Monday, June 20, 2016

Why the German Revolution of 1848 went down to defeat

Amazon review of Revolution and Counter-Revolution in Germany by Engels:

In 1848 bourgeois-democratic revolutions broke out in much of Europe. In France a Republic was proclaimed again, but still, the working class was dealt a heavy blow. Germany then consisted of 36 principalities, but only two major powers—Prussia and Austria. The bourgeoisie had an opportunity to get rid of feudalism, unite the nation, and establish a democratic republic.

It is necessary for revolutionaries to draw a balance sheet of defeats as well as victories, so Engels writes: “But how it came to pass that thirty-six millions were at once called upon to decide for themselves which way to go, although partly groping in dim twilight, and how then they got lost and their old leaders were for a moment allowed to return to their leadership, that is just the question.”

“If, then, we try to lay before the readers of The Tribune the causes which, while they necessitated the German Revolution of 1848, led quite as inevitably to its momentary repression in 1849 and 1850, we shall not be expected to give a complete history of events as they passed in that country. Later events, and the judgment of coming generations, will decide what portion of that confused mass of seemingly accidental, incoherent, and incongruous facts is to form a part of the world's history.

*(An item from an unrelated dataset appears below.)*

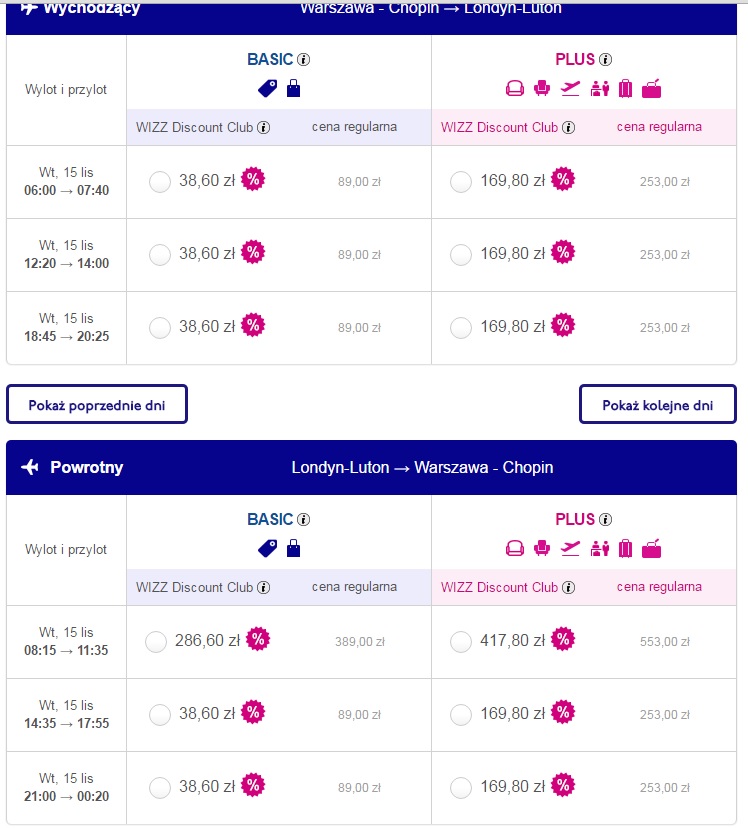Click the suitcase luggage icon under return PLUS
Viewport: 748px width, 828px height.
pos(625,548)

The time for such a task has not yet arrived; we must confine ourselves to the limits of the possible, and be satisfied, if we can find rational causes, based upon undeniable facts, to explain the chief events, the principal vicissitudes of that movement, and to give us a clue as to the direction which the next, and perhaps not very distant, outbreak will impart to the German people.”

Later Engels writes:

“On February 24th, 1848, Louis Philippe was driven out of Paris and the French Republic was proclaimed. On March 13th following, the people of Vienna broke the power of Prince Metternich, and made him flee shamefully out of the country. On the 18th of March the people of Berlin rose in arms, and, after an obstinate struggle of eighteen hours, had the satisfaction of seeing the King surrender himself into their hands. Simultaneous outbreaks of a more or less violent nature, but all with the same success, occurred in the capitals of the smaller States of Germany. The German people, if they had not accomplished their first revolution, were at least fairly launched into the revolutionary career.”

Marx and Engels both took part in the revolution: Marx as a revolutionary writer and editor; Engels as a military officer in the revolutionary forces. The bourgeoisie proved to be more afraid of the working class, which together with the students played the leading revolutionary role, than it was of the feudalists. The Austrian peasants succeeded in largely smashing feudal relations in the countryside, but otherwise the revolution went down to defeat. Marx and Engels wound up in England, and many other revolutionaries also had to flee, some ending up in the United States, where they played a big role in the labor movement and in the Union Army in another bourgeois-democratic revolution.

This is an analysis of what happened and why. In the course of it, the national question in Eastern Europe, and many other questions are explored. Marx and Engels supported independence for Poland and Hungary, but they mistakenly thought that the smaller national groupings would fade from history. With the passage of time, this didn’t happen, and Lenin later set this question right in his works; see National Liberation, Socialism and Imperialism and Lenin's Final Fight: Speeches and Writings, 1922-23, among other sources.

The amount of writings by the two revolutionaries is enormous, some books to start with after this and the Manifesto are: The German IdeologyCapital: Volume 1: A Critique of Political Economy (Penguin Classics);Socialism: Utopian and ScientificThe Paris Commune: Including the "First Manifesto of the International on the Franco-Prussian War," the "Second Manifesto of the International on the ... "the Civil War in France" (Classic Reprint)Origin of the Family, Private Property and the State.
This book may also be the first time the expression “parliamentary cretinism” is used. There’s a lot of it in the US, especially during pre-election periods.